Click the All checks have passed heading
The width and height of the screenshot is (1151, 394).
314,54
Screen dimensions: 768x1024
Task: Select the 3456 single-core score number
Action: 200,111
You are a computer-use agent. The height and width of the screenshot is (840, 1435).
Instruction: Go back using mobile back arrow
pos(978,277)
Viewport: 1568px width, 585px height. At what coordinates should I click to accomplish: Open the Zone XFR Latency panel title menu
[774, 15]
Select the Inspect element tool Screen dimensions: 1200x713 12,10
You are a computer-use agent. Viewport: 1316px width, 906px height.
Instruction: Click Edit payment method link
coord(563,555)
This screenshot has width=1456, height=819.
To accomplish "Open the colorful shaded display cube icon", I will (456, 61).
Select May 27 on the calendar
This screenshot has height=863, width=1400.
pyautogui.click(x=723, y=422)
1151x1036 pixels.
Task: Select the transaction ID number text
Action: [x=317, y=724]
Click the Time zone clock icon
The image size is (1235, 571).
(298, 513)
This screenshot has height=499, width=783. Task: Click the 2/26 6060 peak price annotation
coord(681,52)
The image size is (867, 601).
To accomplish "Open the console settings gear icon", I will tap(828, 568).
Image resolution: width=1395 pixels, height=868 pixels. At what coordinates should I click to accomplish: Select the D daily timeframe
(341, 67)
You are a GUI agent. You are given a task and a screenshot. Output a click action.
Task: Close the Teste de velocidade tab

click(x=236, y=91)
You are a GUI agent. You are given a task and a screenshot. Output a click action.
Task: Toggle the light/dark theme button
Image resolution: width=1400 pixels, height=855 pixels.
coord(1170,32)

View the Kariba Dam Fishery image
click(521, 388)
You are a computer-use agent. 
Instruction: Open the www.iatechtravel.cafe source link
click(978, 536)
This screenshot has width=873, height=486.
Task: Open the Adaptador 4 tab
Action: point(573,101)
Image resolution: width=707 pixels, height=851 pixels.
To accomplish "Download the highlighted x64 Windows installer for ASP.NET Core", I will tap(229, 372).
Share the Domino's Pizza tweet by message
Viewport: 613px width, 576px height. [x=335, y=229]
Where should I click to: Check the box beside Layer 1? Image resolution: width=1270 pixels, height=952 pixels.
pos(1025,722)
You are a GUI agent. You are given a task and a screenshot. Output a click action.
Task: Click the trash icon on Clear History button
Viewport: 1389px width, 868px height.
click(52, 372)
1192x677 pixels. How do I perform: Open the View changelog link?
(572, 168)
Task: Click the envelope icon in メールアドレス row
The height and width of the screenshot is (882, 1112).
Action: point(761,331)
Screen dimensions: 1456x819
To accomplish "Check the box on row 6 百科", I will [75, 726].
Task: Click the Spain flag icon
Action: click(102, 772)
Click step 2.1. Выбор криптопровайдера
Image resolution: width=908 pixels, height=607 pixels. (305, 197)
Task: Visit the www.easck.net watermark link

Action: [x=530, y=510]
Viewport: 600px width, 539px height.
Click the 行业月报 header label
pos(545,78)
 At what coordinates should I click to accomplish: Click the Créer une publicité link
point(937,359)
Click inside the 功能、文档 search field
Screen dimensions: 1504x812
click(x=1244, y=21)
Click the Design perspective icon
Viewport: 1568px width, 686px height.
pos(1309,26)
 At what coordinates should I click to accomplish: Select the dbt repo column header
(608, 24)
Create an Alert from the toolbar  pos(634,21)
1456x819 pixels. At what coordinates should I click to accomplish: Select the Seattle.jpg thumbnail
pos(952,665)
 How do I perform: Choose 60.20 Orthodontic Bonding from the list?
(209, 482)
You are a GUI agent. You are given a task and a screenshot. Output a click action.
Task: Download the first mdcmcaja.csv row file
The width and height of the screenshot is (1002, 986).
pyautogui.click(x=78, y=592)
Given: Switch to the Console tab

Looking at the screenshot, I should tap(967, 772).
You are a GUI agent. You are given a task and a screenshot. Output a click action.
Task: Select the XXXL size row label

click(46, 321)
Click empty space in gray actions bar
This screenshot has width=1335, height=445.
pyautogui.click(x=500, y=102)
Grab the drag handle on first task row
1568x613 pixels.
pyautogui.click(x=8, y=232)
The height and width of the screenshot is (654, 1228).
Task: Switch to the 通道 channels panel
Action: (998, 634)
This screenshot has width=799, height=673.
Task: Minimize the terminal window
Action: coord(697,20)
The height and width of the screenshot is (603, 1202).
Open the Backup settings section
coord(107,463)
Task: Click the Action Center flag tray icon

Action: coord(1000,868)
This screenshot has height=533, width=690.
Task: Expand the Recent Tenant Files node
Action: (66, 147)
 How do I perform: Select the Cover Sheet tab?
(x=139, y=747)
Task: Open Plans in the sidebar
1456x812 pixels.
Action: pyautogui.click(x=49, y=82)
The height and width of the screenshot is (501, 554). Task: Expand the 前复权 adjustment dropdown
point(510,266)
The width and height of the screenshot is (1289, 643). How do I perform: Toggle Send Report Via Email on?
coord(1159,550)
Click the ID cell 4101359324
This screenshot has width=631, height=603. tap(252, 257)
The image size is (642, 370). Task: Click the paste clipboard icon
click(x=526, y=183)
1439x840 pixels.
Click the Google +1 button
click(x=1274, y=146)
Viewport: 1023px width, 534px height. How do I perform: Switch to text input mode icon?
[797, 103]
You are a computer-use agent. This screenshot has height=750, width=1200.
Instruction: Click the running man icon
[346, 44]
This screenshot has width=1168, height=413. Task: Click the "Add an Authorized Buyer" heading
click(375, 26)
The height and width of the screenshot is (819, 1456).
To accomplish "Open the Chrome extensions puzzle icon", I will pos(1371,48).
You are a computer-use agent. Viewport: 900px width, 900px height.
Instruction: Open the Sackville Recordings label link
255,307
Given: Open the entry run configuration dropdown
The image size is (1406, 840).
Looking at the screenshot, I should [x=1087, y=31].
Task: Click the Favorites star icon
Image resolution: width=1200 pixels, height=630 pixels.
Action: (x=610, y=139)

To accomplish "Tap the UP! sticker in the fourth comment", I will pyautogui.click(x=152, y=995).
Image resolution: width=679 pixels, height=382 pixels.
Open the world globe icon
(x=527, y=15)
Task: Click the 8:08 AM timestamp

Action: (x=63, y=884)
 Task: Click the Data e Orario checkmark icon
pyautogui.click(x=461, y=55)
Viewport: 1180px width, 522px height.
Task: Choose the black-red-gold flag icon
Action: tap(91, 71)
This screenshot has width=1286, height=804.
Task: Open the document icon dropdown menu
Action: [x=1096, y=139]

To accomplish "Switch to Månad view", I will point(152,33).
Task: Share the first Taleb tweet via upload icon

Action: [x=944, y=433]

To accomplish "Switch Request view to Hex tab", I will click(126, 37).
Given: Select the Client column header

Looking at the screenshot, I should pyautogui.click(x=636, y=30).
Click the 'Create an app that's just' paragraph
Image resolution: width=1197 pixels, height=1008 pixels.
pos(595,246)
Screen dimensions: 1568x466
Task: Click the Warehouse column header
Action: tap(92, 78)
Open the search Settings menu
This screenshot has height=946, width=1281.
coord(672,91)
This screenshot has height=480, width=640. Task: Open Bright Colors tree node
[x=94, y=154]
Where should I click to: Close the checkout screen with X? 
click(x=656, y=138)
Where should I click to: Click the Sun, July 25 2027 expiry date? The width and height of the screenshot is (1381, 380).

☆ ☆ ☆

- _OBJECTIVE_:
How many lines above contain the string "Share"? Reply with the number alone.

- _COMPLETE RESPONSE_:
2